*What the exercise asks*:
An exact reproduction is needed of every line from the beginning of the data down to and including the line that contains "You are a computer-use", minus the pictures.
Records for the exercise START
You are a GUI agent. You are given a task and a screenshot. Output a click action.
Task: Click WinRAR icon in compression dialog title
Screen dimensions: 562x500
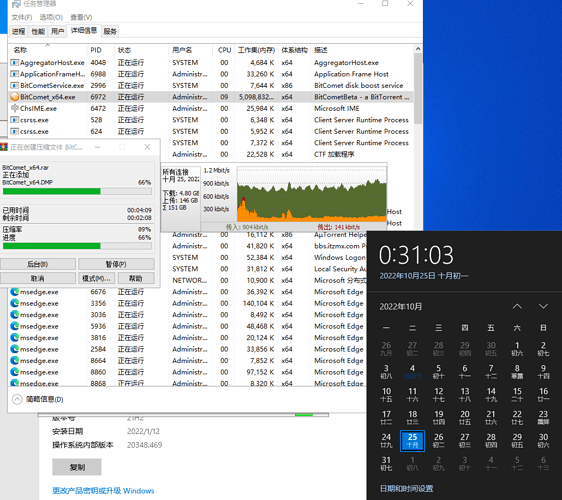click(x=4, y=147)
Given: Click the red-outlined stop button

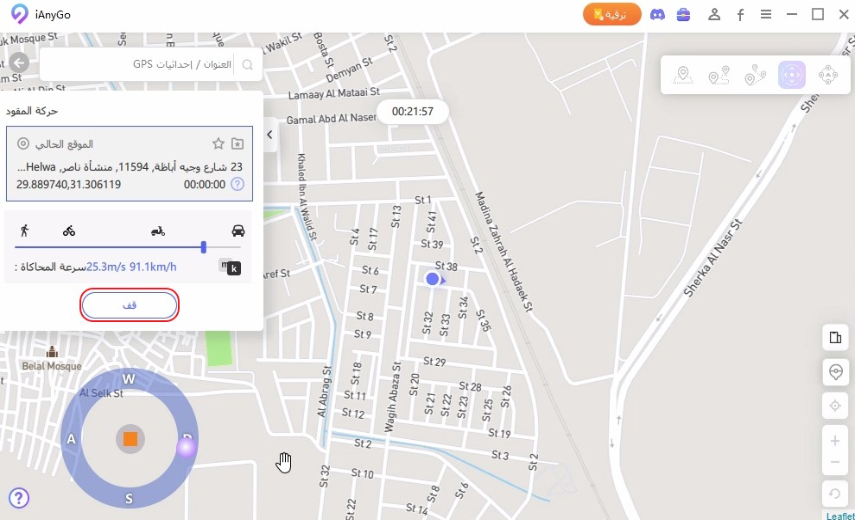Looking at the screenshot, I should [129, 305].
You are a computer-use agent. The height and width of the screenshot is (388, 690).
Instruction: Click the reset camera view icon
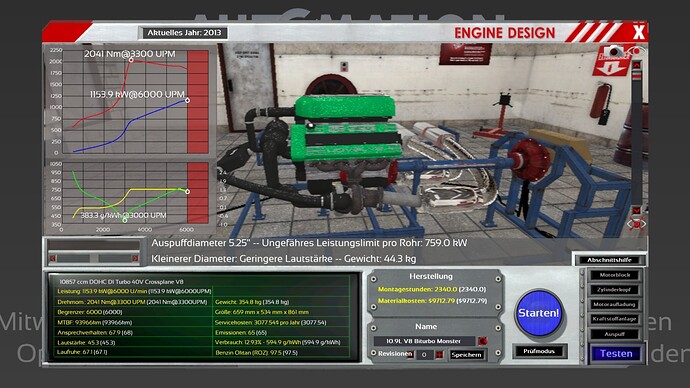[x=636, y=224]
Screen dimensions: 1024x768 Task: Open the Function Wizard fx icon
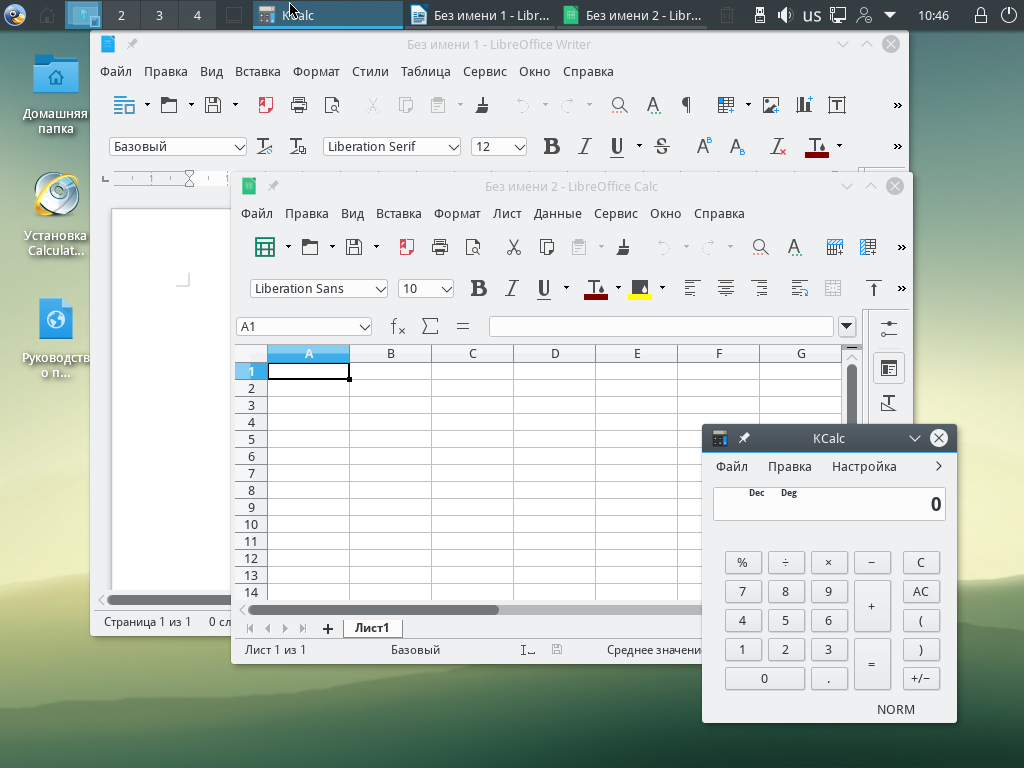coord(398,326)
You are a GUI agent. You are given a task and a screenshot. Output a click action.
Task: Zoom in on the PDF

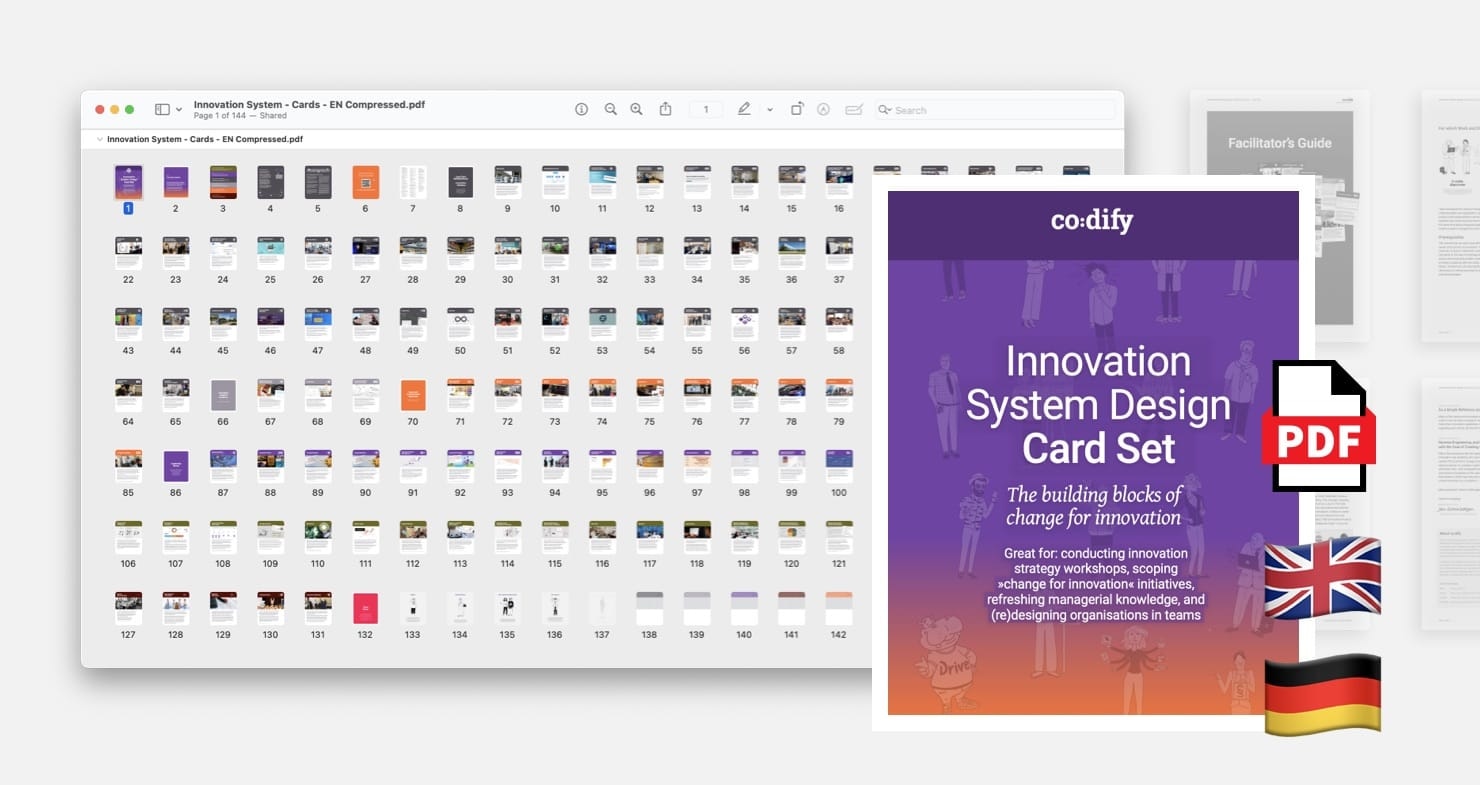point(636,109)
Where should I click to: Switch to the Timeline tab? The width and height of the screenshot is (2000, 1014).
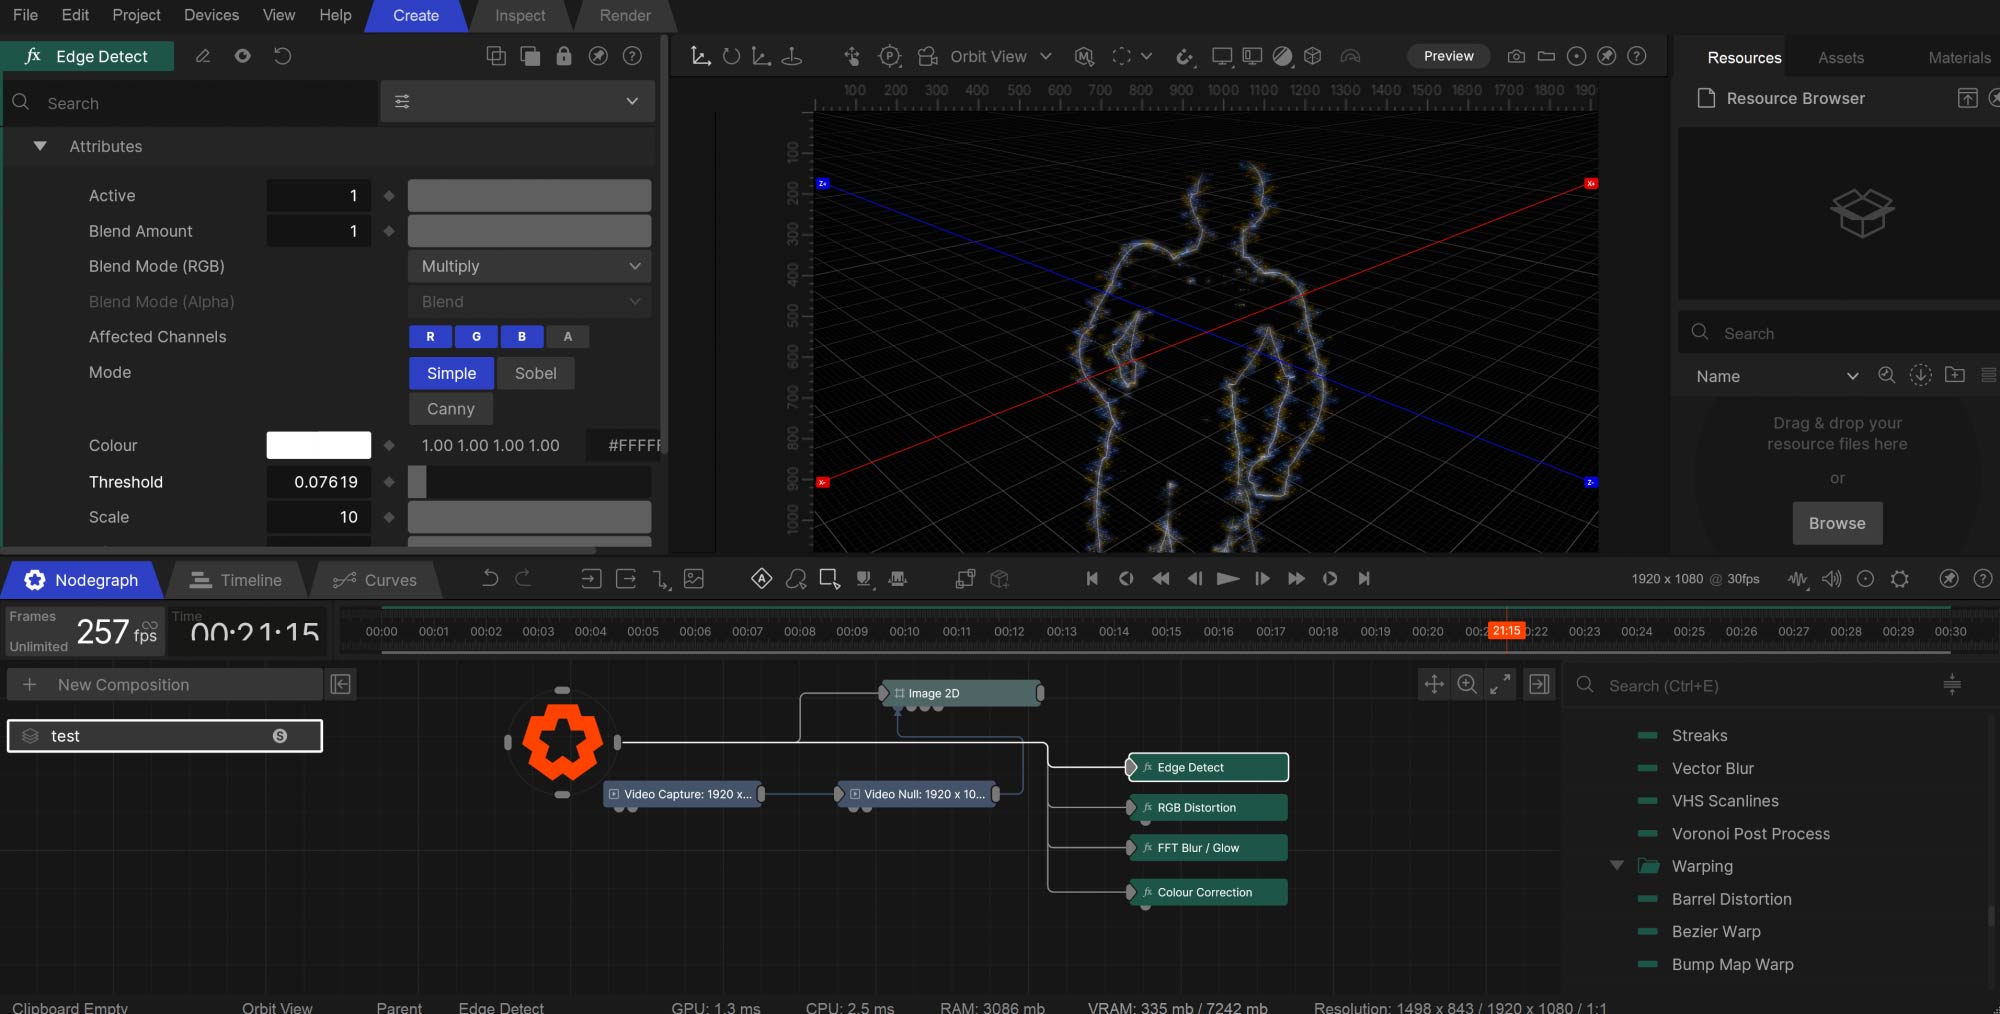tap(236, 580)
Records for the exercise END
*Answer to this problem*:
You are a GUI agent. You are given a task and a screenshot. Output a click action.
Task: Click WinRAR icon in compression dialog title
Screen dimensions: 562x500
click(x=4, y=147)
Given: Click the red-outlined stop button

Looking at the screenshot, I should [129, 305].
You are a computer-use agent. The height and width of the screenshot is (388, 690).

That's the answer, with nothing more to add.